Allow me to paint a picture. Gloria at Bomb Beauty calls me up for an order for her store. I let her know that I can do thedelivery, but that I have ALL FOUR of my kids with me. Always a sweetheart, Gloria responds with a ‘no problem.’ Before walking into the shop, I prep like any good mom would. I put the fear of death into these kids: no running, jumping, climbing, hitting each other, don’t touch a thing, just sit there quietly and do absolutely nothing.
Let me just interject here that this does work. Well, sometimes. In fact, earlier that same day, I had taken all of them to my eyelash appointment and got so many compliments on my angels and how amazing it was to see them so well-behaved just quietly sitting around a beauty salon for an hour without the slightest hint of any issue come up.
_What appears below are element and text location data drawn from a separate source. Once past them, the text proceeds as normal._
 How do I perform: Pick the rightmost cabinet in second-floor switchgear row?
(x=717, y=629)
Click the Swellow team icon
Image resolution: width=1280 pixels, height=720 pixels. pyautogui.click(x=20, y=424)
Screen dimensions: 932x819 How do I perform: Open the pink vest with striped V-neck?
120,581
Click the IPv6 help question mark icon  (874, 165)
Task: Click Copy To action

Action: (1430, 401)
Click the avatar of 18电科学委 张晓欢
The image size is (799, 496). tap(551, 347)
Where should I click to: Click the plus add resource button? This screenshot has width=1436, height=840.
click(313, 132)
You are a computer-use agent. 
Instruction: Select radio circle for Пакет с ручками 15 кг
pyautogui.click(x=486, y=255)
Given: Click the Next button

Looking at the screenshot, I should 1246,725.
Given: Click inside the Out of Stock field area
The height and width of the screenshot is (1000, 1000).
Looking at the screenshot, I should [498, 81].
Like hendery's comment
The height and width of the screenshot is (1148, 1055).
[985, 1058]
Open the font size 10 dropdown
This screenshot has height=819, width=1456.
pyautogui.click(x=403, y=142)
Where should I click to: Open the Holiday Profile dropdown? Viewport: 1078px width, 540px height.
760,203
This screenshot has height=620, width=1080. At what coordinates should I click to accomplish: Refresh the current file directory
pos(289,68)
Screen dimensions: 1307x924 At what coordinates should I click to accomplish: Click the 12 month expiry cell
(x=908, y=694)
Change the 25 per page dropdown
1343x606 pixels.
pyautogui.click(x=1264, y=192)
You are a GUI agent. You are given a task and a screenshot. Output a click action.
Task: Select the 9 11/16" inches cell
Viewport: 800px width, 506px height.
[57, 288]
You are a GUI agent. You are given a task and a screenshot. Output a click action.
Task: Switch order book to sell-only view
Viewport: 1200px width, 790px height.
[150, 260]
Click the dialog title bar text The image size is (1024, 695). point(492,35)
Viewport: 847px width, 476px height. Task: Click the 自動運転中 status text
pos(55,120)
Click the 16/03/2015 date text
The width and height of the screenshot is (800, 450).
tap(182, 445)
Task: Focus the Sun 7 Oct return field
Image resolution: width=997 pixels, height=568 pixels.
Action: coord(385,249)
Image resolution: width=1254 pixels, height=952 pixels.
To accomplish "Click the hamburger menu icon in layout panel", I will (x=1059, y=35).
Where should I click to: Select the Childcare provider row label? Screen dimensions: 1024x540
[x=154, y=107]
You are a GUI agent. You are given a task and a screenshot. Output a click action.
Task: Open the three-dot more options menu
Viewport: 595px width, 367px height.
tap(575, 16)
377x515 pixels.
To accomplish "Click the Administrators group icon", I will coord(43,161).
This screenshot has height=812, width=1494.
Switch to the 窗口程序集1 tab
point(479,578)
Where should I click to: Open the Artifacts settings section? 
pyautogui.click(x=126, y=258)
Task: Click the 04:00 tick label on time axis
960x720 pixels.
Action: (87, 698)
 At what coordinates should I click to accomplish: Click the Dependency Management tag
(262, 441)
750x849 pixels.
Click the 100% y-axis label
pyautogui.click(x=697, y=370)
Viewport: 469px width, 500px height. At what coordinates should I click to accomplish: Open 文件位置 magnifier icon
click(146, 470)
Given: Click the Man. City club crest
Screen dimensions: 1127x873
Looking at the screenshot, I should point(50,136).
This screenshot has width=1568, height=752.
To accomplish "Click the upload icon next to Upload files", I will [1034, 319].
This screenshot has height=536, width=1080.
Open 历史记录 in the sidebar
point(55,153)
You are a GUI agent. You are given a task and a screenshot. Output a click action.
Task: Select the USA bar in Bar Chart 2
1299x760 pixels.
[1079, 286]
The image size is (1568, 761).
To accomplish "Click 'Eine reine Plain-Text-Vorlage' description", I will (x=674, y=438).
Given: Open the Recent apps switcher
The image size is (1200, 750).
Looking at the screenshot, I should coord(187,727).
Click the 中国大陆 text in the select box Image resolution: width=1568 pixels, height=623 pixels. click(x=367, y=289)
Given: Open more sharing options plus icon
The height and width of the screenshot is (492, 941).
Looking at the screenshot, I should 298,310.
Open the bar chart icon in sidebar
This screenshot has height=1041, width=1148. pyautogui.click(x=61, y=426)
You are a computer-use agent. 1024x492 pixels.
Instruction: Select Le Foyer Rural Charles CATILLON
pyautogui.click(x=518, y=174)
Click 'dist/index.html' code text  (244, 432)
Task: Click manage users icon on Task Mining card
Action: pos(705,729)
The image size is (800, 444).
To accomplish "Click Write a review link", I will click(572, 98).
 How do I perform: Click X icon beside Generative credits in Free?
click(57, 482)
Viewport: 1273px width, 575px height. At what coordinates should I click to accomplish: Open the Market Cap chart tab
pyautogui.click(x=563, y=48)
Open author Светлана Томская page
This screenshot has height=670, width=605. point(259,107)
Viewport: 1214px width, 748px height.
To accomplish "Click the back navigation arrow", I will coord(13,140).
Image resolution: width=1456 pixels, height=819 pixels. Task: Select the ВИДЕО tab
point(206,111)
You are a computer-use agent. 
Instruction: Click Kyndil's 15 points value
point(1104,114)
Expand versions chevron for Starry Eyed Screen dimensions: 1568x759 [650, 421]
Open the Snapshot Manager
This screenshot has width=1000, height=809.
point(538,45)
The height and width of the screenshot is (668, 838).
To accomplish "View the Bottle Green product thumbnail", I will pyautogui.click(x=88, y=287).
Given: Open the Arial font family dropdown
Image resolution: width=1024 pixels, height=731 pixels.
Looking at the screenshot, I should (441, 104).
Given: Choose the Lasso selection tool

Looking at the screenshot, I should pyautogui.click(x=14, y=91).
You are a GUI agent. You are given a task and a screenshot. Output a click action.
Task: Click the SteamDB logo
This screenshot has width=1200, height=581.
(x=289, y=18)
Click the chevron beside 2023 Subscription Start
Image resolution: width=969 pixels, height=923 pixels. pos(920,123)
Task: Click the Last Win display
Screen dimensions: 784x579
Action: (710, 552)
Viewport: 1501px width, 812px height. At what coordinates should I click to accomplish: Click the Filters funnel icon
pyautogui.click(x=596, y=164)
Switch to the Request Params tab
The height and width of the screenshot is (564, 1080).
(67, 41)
But at Bomb Beauty, all four of my angels turned into their father’s hellions. They were running around, climbing over couches, screaming, just all around acting the fools. When I make a delivery to a local vendor, I enjoy the opportunity to shop for myself. But I was left torn about how to react to my Tasmanian devil children. Do I stay cool, calm and professional like a business owner should? Or do I unleash the kraken and rain fury on them?
In the end, I had to sincerely apologize to Gloria as I herded my kiddos back out to the truck. But as soon as I drove out of the parking lot, I lost my damn mind with them. I was completely mortified at their clown-act behavior. I ranted and lectured them for so long, they literally all went to sleep on that drive home.
Lying in bed at night, I replayed what happened and all the ‘should of,’ ‘could of,’ ‘would ofs.’ My kids were the biggest motivations for starting GMK and I don’t want to create compartments in my life that shut them out. This was why I launched the Leilani Collection, to further involve my eldest daughter in GMK. But I’m also passionate about my products and want to be professional when I handle business.
This fine line is a constant balancing act on the tight-rope strung high above my 3-ring circus of a life. But so is everything else in a woman’s life. Beside children and careers, we gotta tame husbands and jump through hoops for our parents’ approvals. And somewhere in between we have to carve out time for friends, costume changes, makeup applications and skincare routines. I definitely don’t have it all figured out. But at the end of most of my days, I find myself returning to a place of gratitude. I don’t HAVE to balance everything. I GET to. And that’s awesome.